[Dataset entries]
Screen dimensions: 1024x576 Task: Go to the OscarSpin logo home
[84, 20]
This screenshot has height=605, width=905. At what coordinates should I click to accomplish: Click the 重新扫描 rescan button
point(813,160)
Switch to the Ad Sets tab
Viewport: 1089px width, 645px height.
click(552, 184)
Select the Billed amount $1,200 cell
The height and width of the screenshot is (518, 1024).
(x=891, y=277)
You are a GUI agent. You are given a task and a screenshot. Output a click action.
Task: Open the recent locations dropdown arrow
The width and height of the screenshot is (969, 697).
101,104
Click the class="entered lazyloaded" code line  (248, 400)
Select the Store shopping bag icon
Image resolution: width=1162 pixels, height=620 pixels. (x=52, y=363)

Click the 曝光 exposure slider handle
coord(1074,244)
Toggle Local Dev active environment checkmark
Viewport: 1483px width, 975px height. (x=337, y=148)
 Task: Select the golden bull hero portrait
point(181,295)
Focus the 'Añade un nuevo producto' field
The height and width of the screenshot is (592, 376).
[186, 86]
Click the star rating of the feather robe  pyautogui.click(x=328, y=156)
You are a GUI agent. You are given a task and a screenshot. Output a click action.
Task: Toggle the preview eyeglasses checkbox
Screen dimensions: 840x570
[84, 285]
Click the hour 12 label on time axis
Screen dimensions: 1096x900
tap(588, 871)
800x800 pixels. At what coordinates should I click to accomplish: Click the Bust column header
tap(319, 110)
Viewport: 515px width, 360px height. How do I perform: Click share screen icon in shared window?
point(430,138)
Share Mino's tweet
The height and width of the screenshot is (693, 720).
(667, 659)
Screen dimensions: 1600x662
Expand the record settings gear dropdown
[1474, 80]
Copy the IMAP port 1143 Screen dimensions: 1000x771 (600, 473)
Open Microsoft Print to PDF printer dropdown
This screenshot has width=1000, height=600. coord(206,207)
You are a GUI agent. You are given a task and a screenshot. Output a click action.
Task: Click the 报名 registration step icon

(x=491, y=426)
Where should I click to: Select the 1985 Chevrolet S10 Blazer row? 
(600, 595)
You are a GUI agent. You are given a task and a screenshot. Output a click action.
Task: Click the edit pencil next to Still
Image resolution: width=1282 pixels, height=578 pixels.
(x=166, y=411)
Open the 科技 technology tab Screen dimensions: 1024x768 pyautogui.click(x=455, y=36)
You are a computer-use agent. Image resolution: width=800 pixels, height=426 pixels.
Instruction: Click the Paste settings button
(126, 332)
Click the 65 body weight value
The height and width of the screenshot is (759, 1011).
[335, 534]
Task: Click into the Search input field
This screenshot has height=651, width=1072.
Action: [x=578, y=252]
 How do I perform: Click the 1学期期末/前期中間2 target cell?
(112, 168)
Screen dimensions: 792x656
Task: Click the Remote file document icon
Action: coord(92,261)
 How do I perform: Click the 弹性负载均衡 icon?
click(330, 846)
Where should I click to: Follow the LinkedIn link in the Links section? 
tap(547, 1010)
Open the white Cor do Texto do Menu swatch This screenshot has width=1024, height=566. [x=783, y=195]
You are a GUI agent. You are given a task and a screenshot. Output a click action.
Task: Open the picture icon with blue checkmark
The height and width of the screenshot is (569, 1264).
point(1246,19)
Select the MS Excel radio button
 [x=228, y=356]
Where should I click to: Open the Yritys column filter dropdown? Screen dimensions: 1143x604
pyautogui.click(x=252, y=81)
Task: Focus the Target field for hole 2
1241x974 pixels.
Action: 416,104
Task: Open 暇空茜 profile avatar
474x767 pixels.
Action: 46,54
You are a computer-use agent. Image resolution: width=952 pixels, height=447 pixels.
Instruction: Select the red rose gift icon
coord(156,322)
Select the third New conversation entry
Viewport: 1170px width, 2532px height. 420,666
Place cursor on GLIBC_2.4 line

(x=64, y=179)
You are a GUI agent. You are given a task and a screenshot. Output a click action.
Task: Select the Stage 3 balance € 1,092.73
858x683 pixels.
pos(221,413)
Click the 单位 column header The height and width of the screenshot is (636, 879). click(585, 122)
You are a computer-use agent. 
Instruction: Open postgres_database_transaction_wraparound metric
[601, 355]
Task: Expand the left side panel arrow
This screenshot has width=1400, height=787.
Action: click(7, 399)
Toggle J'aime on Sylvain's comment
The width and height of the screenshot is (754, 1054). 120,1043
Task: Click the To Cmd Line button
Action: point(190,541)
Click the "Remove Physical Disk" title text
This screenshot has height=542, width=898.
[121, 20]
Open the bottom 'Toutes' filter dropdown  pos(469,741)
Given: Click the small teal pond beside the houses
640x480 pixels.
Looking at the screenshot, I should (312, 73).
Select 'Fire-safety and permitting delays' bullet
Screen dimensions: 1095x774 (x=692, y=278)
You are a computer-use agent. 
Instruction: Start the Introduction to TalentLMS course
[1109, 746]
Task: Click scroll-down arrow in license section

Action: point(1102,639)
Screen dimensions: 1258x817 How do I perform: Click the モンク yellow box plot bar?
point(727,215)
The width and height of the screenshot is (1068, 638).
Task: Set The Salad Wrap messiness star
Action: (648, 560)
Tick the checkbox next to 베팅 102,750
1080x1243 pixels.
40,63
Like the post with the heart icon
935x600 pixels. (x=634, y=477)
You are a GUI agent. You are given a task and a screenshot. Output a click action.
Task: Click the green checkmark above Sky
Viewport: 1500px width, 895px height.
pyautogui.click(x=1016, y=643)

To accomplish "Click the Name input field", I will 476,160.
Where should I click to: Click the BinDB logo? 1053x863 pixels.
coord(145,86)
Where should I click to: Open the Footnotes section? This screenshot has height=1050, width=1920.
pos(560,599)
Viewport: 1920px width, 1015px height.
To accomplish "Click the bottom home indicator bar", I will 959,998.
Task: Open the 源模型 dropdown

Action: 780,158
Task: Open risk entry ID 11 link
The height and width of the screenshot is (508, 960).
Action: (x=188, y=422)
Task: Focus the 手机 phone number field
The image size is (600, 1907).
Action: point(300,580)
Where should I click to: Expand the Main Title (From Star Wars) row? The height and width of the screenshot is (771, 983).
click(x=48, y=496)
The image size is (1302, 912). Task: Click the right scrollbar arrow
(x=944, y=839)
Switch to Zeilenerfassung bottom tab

(Work order)
Read the records above. Show each line that has the string "next".

(Problem solution)
Task: Click the edit pencil next to Still
Tick the checkbox next to 베팅 102,750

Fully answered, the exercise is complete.